2
votes

I am creating a compiler for my own programming language for creating bots in Minecraft as the semester project at my university. So far I have successfully created a parser with ANTLR, created my own Abstract Syntax Tree structure and used ANTLR visitors to create the AST. I am in the contextual analysis phase, and I am currently creating symbol tables and have the structure under control. My SymbolTable class looks like this:

public class SymbolTable {
    private HashMap<String, Symbol> ST = new HashMap<>();
    public SymbolTable parent;
    public LinkedList<SymbolTable> children = new LinkedList<>();
    public String kind;
    public String id;

    public SymbolTable(String kind, String id){
        this.kind = kind;
        this.id = id;
    }

    public void put(String id, Symbol val){
        ST.put(id, val);
    }

    public Symbol get(String id){
        if(ST.containsKey(id)) {
            return ST.get(id);
        }
        else{
            try {
                return parent.get(id);
            }
            catch(NullPointerException e){
                return null;
            }
        }
    }

    public boolean contains(String id){
        if(ST.containsKey(id)) {
            return true;
        }
        else{
            if(parent == null){
                return false;
            }
            return parent.contains(id);
        }
    }

    public String prettyPrint(){
        String st = "(TABLE " + this.kind + " " + this.id + " " + ST.toString();

        for(SymbolTable nst : children){
            st = st.concat(" " + nst.prettyPrint());
        }

        st = st.concat(")");

        return st;
    }

    public boolean isFunction(){
        if(this.kind == "fun"){
            return true;
        }
        else if(!(this.parent == null)){
            return this.parent.isFunction();
        }
        else{
            return false;
        }
    }
}

Putting variables and functions into the symbol table is no problem; I use my visitor methods for that, like this:

@Override
public Symbol visitStrVarCond(StrVarCondNode node){ return new StringSymbol("var", "string", node.val); }

However, as far as I understand, the value of the symbols in the symbol table (for instance the value of variables, or the return value of a function) also needs to be present in the symbol table. This is no problem as well, and this is something I can already do.

My problem, though, is:

Some of the values the programmer might use, is unknown at compile-time. They are only known at run-time of a given program. For example: The current position of the player, the specific item in an inventory slot, etc.
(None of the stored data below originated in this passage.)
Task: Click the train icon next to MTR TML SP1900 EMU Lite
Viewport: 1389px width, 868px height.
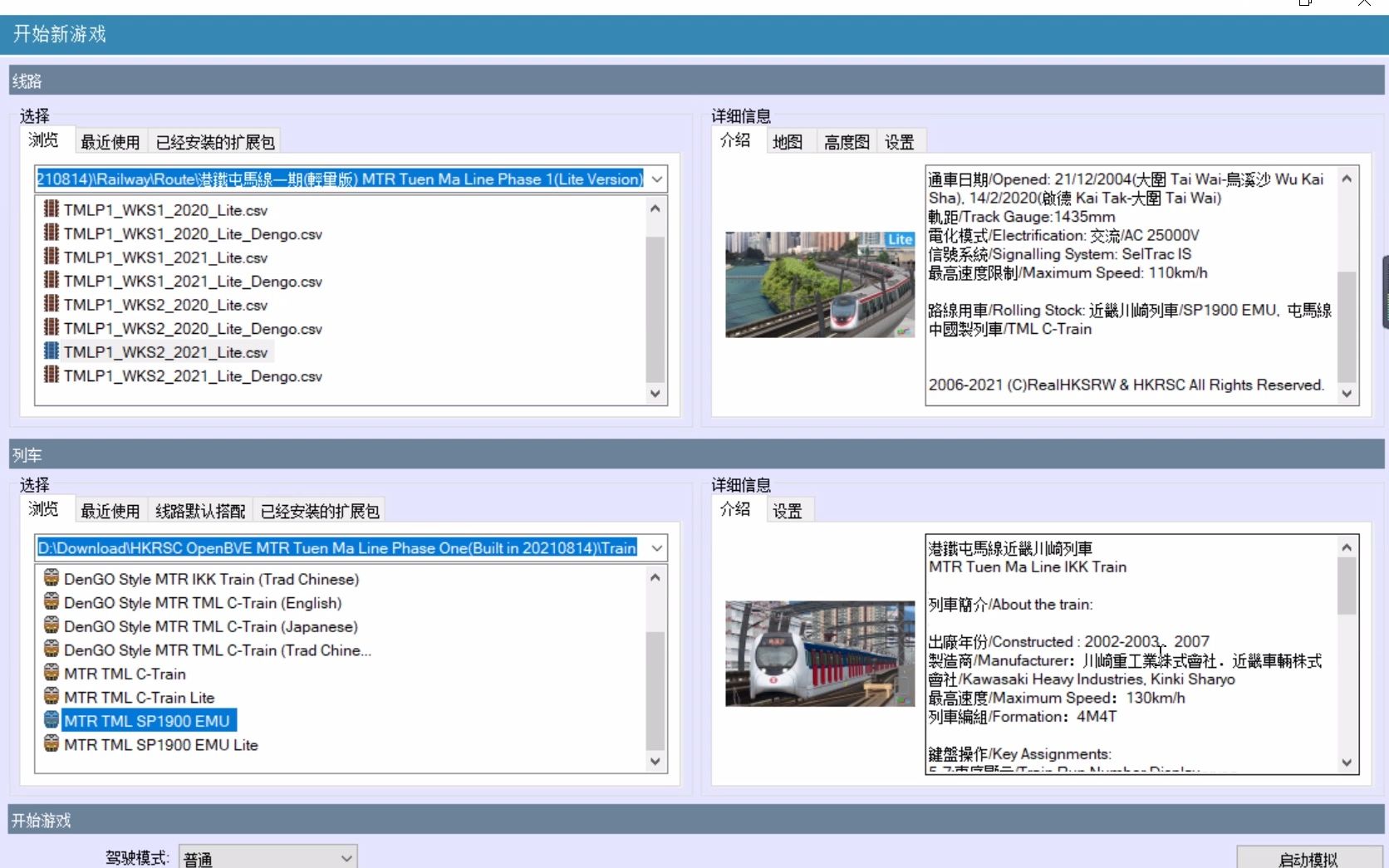Action: [51, 744]
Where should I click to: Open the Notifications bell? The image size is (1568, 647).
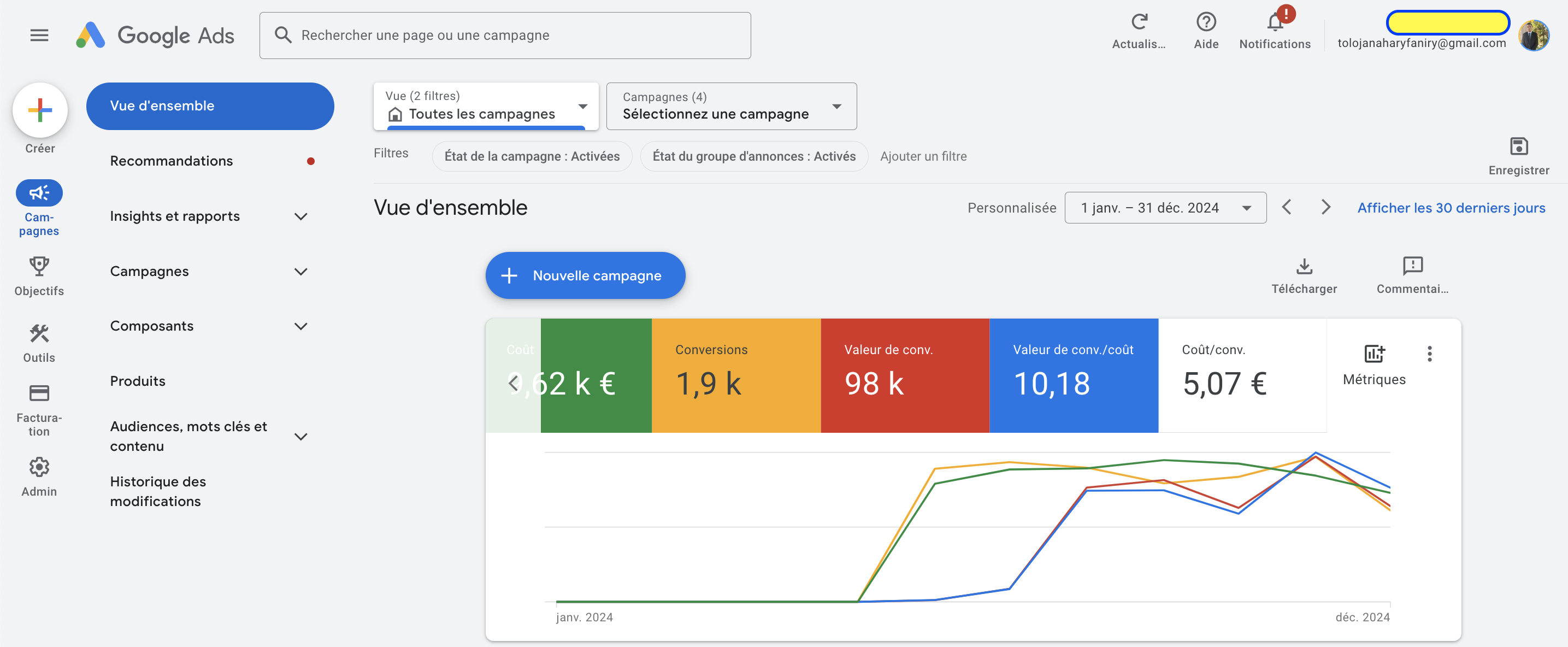[1275, 22]
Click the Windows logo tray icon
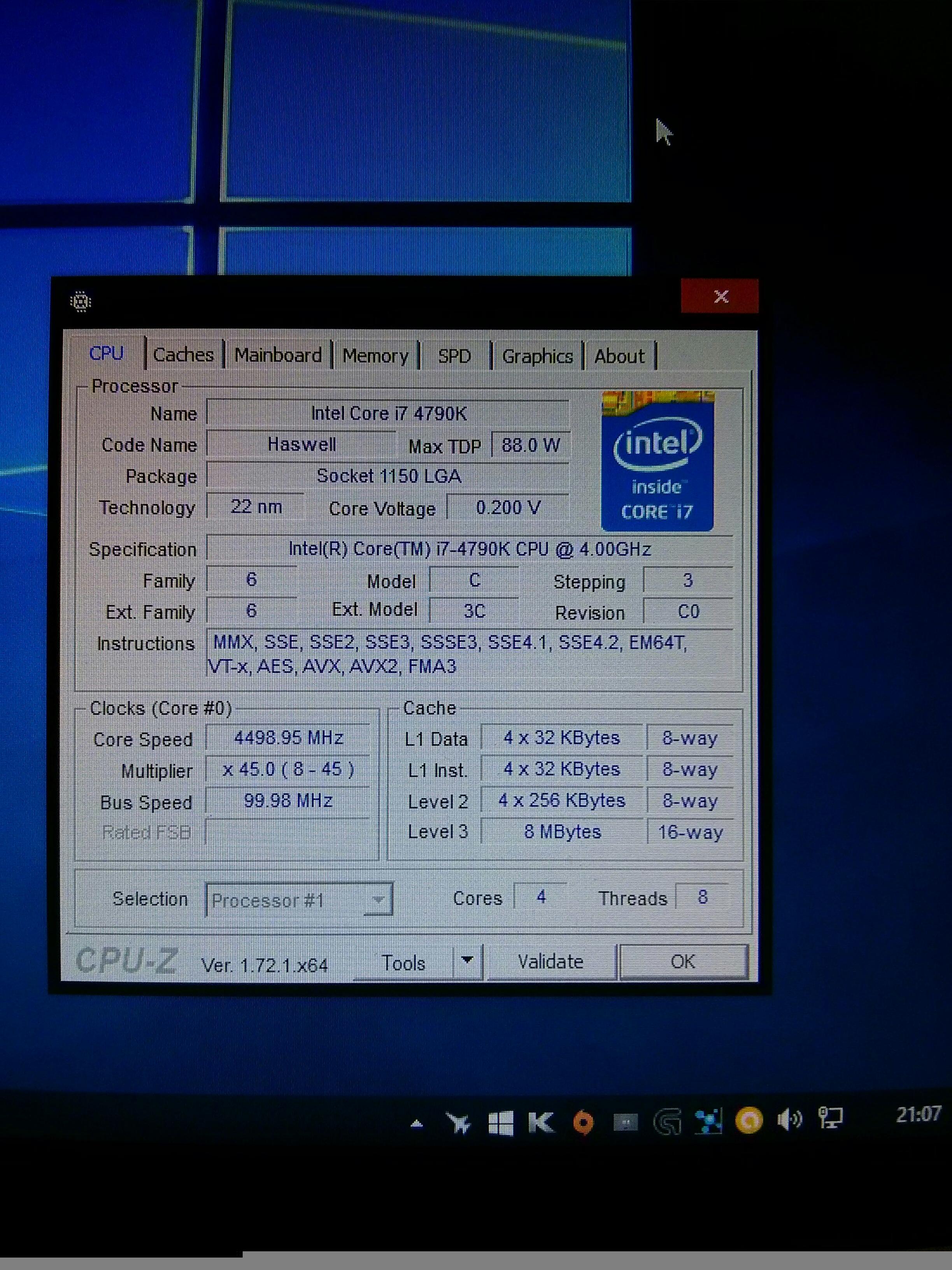The image size is (952, 1270). pos(500,1122)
My language has events, so for example if a programmer wants the bot to mine untill a specific block is detected, they could write it like this:

event block(12:0)
    // do stuff
end event

This specific event, the block event, contains variables for stuff like position of the block. However, this is not known at compile-time. How do I take things like this into account, when inserting values into the symbol tables?

1

1 Answers

1
votes

However, as far as I understand, the value of the symbols in the symbol table (for instance the value of variables, or the return value of a function) also needs to be present in the symbol table.

The location of the symbols in the symbol table needs to be present there - classically in the form of stack offset. The actual values are generally unknown at compile-time.

For an example, think of something like x = y. The purpose of the symbol table is to allow the compiler to know what the types of x and y are for type validation (in applicable languages), and to know the address operands of the "load" and "store" instructions it will emit. But it can generate the output code just fine without knowing what the actual value stored in x is.